Robin Frijns, piloto da BMW Team WRT, descreveu como “doloroso” o último período de safety car nas 24 Horas de Le Mans, que destruiu as hipóteses de vitória do carro #20 após ter construído uma vantagem considerável. Frijns, Sheldon van der Linde e Rene Rast terminaram em segundo lugar, conquistando o primeiro pódio absoluto da BMW em Le Mans desde a última vitória da marca na prova, em 1999.
O BMW M Hybrid V8 #20 liderou o segundo maior número de voltas na categoria Hypercar e parecia encaminhado para um triunfo histórico. Com pouco menos de seis horas para o fim, Frijns detinha uma vantagem de 30 segundos sobre o Cadillac V-Series.R #12 da Hertz Team JOTA e de 45 segundos sobre o Toyota #7, então em terceiro lugar.

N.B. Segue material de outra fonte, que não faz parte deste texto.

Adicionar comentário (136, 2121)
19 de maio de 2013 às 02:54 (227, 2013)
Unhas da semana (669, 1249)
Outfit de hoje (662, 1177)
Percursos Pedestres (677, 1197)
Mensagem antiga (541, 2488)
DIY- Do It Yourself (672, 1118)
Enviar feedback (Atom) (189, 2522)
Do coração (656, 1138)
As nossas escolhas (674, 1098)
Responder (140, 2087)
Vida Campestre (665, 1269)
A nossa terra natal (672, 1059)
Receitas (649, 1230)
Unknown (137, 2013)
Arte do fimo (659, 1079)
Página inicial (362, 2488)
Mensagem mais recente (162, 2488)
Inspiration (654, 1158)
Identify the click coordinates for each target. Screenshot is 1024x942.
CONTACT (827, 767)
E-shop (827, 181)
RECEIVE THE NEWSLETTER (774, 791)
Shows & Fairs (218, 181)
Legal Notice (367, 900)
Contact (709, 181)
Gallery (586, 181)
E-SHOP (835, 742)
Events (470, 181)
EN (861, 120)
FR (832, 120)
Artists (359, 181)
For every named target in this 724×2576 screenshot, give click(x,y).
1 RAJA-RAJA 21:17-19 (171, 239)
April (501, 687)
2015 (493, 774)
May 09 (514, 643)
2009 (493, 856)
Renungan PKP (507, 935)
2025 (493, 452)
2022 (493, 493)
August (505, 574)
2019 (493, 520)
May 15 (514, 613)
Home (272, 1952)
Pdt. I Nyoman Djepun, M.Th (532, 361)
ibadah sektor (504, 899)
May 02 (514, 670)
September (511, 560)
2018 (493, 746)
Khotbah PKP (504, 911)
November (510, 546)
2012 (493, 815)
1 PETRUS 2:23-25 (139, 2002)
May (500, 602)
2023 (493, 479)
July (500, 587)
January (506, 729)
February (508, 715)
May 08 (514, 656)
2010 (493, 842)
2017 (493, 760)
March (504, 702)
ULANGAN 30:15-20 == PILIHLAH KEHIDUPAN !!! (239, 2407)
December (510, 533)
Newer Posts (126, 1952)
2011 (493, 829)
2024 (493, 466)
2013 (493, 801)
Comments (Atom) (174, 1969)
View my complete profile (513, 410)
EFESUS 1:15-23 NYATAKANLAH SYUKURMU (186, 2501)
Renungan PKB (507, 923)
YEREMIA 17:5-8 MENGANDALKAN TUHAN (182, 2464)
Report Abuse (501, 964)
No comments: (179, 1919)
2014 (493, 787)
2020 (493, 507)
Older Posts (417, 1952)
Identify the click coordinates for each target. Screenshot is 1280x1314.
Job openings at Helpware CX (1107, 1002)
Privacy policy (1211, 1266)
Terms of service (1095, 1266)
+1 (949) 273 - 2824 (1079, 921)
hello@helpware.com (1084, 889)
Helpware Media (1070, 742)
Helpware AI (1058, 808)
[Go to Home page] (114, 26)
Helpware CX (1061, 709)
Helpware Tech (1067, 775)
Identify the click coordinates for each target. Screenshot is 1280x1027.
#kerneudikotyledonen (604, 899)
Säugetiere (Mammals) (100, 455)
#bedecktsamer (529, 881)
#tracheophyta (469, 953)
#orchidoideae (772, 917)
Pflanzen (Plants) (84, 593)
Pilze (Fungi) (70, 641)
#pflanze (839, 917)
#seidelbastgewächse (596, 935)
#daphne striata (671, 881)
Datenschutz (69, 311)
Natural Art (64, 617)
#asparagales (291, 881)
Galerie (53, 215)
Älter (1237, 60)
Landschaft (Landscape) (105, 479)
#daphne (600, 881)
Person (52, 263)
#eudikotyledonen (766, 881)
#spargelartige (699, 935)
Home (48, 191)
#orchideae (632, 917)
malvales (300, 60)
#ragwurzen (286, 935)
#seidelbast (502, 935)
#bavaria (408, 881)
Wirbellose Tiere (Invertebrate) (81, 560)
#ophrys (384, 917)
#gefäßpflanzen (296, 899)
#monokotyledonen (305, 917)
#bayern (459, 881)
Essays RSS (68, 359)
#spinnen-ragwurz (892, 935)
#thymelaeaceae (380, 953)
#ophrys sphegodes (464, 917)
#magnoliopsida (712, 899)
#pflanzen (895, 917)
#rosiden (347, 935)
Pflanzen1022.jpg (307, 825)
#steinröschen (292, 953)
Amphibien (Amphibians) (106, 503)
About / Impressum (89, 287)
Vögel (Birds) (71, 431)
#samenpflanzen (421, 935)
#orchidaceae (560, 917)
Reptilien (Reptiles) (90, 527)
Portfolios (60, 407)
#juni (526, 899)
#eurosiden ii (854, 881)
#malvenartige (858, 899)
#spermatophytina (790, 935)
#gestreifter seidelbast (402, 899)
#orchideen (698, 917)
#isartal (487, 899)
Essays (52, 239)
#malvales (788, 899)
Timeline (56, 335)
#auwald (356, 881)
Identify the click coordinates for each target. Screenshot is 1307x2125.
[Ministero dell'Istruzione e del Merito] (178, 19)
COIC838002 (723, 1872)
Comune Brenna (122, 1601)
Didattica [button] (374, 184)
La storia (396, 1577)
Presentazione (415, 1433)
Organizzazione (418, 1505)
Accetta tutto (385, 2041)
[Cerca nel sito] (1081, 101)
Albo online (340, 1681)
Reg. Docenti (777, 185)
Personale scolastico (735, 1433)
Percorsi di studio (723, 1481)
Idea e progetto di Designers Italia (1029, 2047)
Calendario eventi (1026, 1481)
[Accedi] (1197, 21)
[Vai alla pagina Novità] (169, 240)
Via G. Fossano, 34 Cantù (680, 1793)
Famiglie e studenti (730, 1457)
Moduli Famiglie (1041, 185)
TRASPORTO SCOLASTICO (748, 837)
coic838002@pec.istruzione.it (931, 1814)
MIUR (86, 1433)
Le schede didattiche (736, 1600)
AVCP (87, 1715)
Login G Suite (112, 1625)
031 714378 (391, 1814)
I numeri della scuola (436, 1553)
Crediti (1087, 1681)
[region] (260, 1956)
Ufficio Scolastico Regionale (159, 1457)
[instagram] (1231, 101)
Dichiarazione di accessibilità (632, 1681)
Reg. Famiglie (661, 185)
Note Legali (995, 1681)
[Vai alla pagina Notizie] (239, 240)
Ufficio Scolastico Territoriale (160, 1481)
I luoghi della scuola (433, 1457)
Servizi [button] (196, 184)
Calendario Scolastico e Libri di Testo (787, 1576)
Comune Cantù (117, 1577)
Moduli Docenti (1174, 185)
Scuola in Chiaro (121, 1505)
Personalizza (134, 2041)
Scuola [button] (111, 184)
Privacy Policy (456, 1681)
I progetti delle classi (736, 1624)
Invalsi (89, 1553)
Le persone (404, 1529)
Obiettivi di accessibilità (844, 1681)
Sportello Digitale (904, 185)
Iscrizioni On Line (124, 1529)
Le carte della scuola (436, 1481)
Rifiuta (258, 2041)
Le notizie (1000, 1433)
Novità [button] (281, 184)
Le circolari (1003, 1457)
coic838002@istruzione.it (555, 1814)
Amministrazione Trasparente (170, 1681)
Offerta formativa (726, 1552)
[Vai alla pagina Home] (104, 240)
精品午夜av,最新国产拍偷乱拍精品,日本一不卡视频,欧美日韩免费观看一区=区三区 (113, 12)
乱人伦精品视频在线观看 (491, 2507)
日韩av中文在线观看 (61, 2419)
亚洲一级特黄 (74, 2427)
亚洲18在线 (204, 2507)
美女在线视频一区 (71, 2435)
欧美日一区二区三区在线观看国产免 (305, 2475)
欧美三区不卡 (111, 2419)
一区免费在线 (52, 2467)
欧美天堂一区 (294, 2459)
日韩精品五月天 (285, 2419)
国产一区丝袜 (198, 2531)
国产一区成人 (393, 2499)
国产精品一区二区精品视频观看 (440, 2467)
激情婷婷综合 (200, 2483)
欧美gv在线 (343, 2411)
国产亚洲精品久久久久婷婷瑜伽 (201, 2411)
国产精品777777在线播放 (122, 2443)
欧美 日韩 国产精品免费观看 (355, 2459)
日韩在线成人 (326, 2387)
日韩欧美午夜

No entanto, um acidente de Ayhancan Guven no Porsche 911 GT3 R Evo #91 da Manthey provocou a entrada do safety car, anulando por completo essa vantagem.
A neutralização afetou a estratégia da BMW, que se encontrava igualmente em desvantagem nesse parâmetro. Segundo o diretor de motorsport da BMW M, Andreas Roos, o safety car eliminou a vantagem em pista e deixou a equipa apenas com a desvantagem energética, obrigando-a a realizar paragens mais longas e a ajustar a estratégia de consumo. Roos recusou afirmar que a BMW teria vencido sem o safety car, sublinhando que a situação teria sido diferente, mas não garantida.
Nos instantes finais, Frijns executou uma ultrapassagem ousada pelo exterior ao Toyota #8 de Sébastien Buemi nas Curvas de Porsche, a 47 minutos do fim, para garantir o segundo lugar. Cruzou a linha de chegada a apenas 10,913 segundos de Kobayashi, num dos finais mais renhidos da história da prova.
“Sim, doloroso” admitiu Frijns. “O Toyota #8 parou nas boxes, ou teve um problema uma hora antes disso, algo com os travões. Não diria que estavam fora da luta nesse momento, mas caíram. Estávamos um pouco fora do seu alcance nessa altura, mas depois voltaram ao jogo e sabíamos que o Toyota era muito forte. Mostraram bom ritmo, especialmente no início da corrida quando fizeram undercut às outras equipas. Foi uma grande desilusão para nós. Acho que o Toyota estava sempre no nosso radar porque mostrou bom ritmo de corrida. A qualificação é uma coisa. Obviamente queres qualificar na frente e é sempre bom partir da pole. Mas no fim do dia, é uma corrida de 24 horas. Após duas horas, tudo é diferente novamente.”
“Não há nada a lamentar” afirmou Vincent Vosse, diretor de equipa da WRT. “Foi uma corrida muito forte, uma corrida sem erros dos pilotos, da equipa, do carro. Tudo o que tínhamos colocámos em cima da mesa. Para aquele construtor que não tinha a certeza durante os treinos livres de que estávamos a dar tudo, agora já sabe. Estávamos simplesmente, como sempre disse, no lugar certo à hora certa. Durante os dois safety cars, tivemos bastante azar. Mas não poderíamos sonhar com uma corrida mais perfeita.”